Monday, 18 October 2010
Other schedulers? Illumos?
I've been asked in past interviews what I've thought about schedulers from other operating system kernels that I may have studied, and if I had any interest in hacking on them. Perhaps it's somewhat of a surprise to learn that until recently, I hadn't really looked at any other operating system's scheduler. Most of what I've thought up to do with scheduling is really pretty simple stuff to manage the most common scheduling policy and I part thought of myself, and part based on accounts of various approaches to scheduling in my travels. So my approach to things is pretty much "well this hack makes sense" based on some pretty basic principles to do with latency, fairness and CPU throughput.

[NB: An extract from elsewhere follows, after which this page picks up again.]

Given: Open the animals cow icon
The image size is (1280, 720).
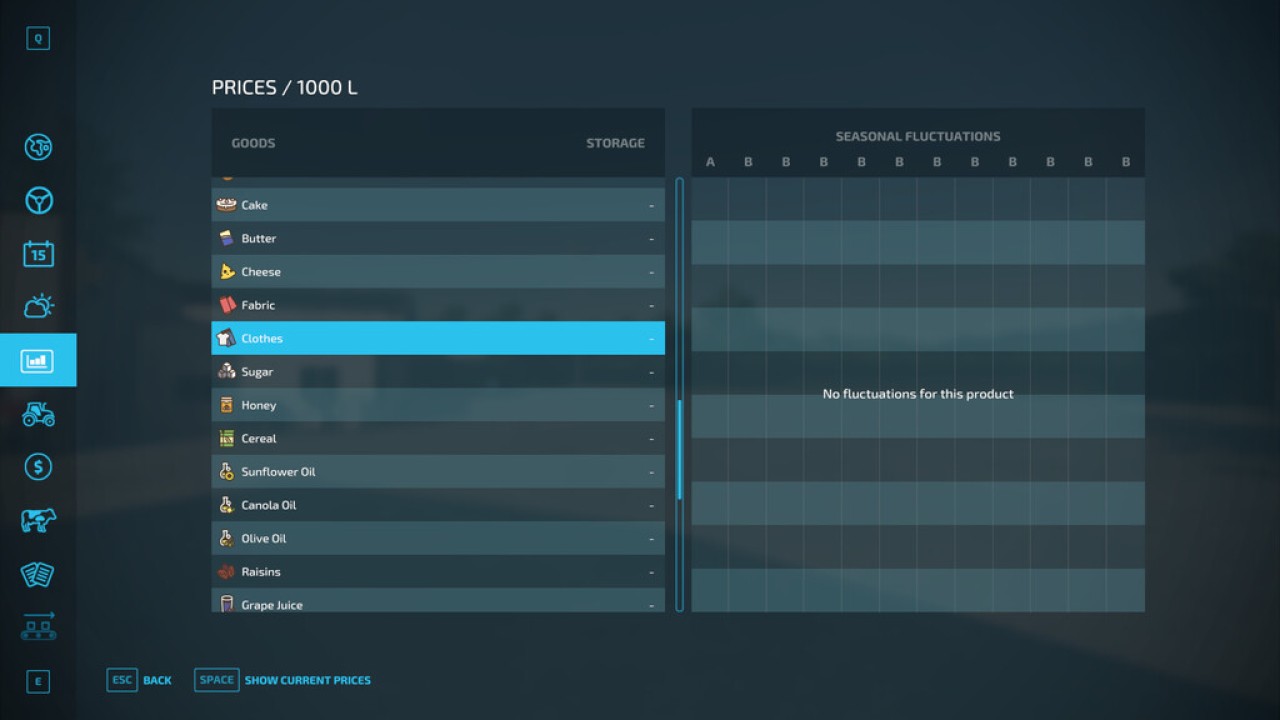Looking at the screenshot, I should pos(38,520).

A couple of days ago, I was asked what I thought it would take to port BFS to the opensolaris spinoff thingy Illumos. I don't pretend to even begin to understand the politics behind things so I have zero informed opinion about the whole Sun thingy. I pretty much had no idea how much effort it would take, but knowing BFS is simple code, I figure once the kernel interfaces are understood, it should be doable to any other operating system. Of course it would be much easier if it was done by someone who already knew the kernel they were working with rather than starting from scratch as I would be, but then, few people are likely to truly understand my intent with BFS unless they've studied it, no matter how simple the overall policy in BFS is.
With any existing modern kernel scheduler, there's a very good chance that an awful lot of effort has gone into making the scheduler scalable on SMP, and one of the very first things to do there is to make the scheduler have multiple runqueues, one for each CPU, or possibly one per physical package, shared amongst cores (much less common). Then, as CPU architectures become more complex, in having non-uniform memory (NUMA), sharing physical packages (multicore), having multiple threads per core (SMT) and combinations therein, special cases are made for balancing where tasks go when to make the most of these, but usually the special casing is only about improving throughput.

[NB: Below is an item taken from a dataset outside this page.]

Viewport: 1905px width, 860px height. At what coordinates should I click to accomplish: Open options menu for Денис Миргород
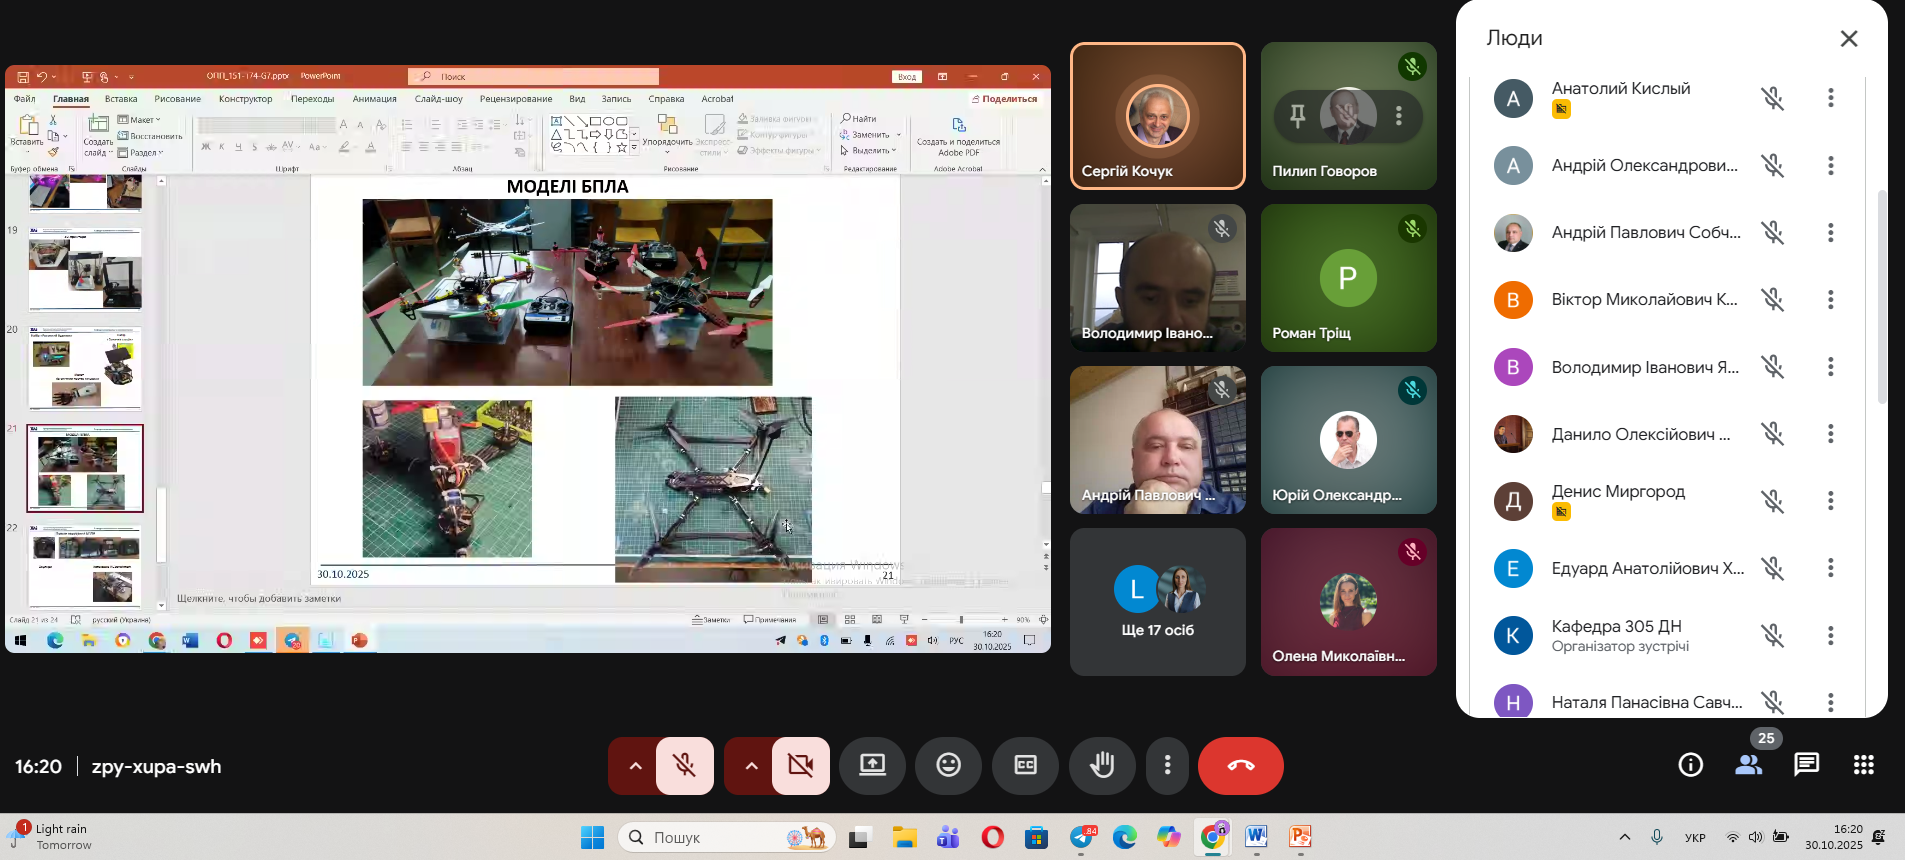(1830, 501)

BFS in concept is two different distinct entities. The first is one of avoiding all heuristics for determining what is interactive and what is not, and using the simplest possible foreground-background virtual deadline to determine who goes next, and using a deterministic round robin system for sharing CPU time between all tasks. This is the overall policy for managing SCHED_NORMAL otherwise also known as SCHED_OTHER in the past, and responsible for the good interactivity, low latency and responsiveness. (I've mentioned in many articles previously why I believe all heuristics are bad in my opinion). The second entity in BFS is to throw out complex separate runqueue designs and special balancing, and have one runqueue to rule them all. This is a step backwards in possible scalability, and depending on the workload, becomes more and more of an issue the more CPUs you add, but is not relevant on any machine any normal human being can afford for a home desktop, even an extremely powerful one (note: whether this is true 10 years from now is yet to be seen, as I still think BFS will be fine up to many threads on multicore).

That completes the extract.